◆ TASK DESCRIPTION: Start at the line with "You are a GUI" in the records below, stop at the line with "Viewport: 750px width, 563px height.", and return every line in that span exactly, the two end lines included.

◆ SUPPLIED DATA:
+++++

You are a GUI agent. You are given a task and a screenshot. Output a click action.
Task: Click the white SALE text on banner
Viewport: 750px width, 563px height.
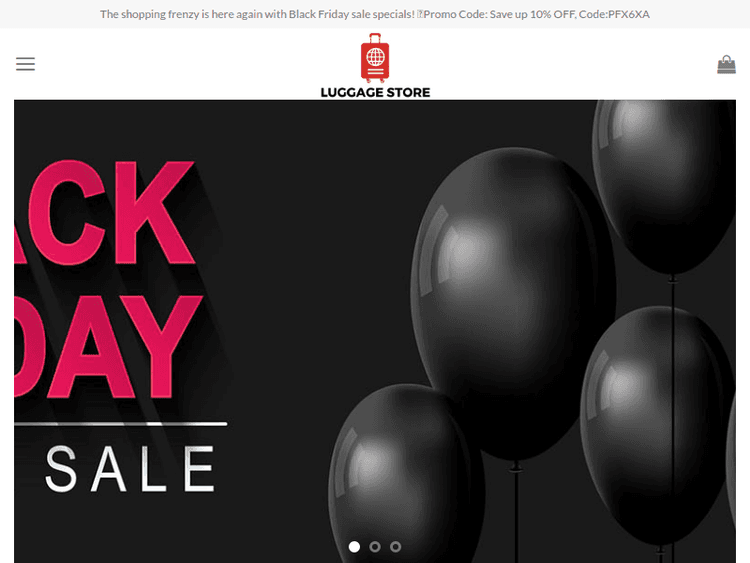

+++++

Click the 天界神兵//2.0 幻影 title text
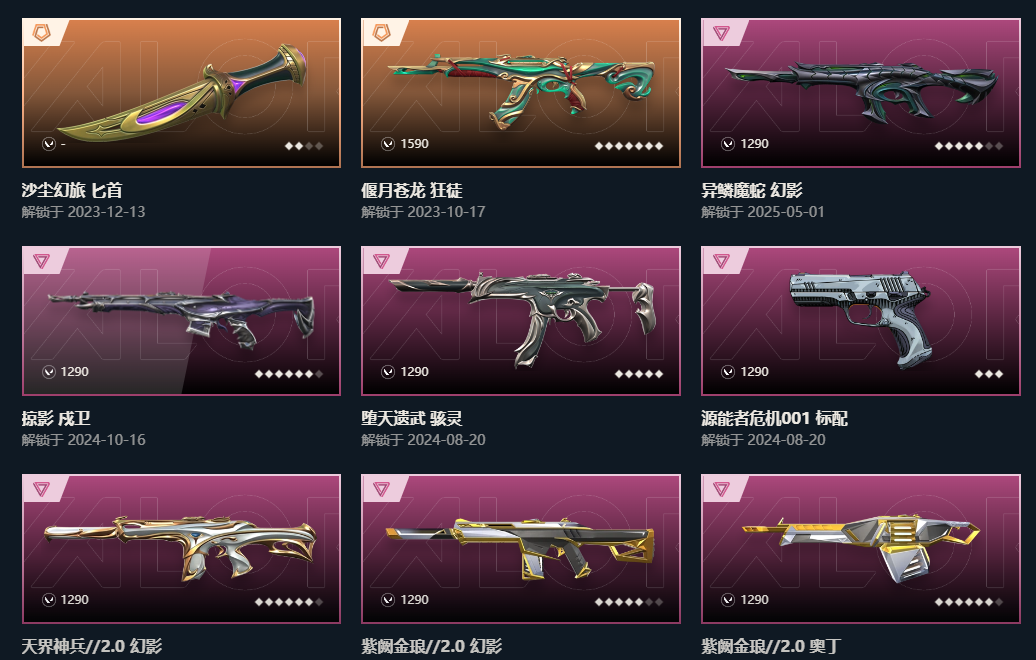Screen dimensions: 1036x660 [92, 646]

+++++

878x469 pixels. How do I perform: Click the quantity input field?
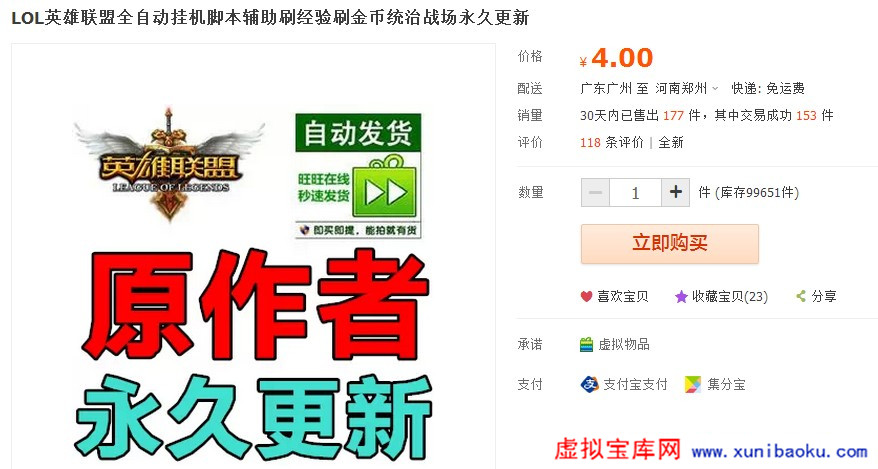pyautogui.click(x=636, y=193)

+++++

◆ EXERCISE OUTPUT:
You are a GUI agent. You are given a task and a screenshot. Output a click action.
Task: Click the white SALE text on banner
Viewport: 750px width, 563px height.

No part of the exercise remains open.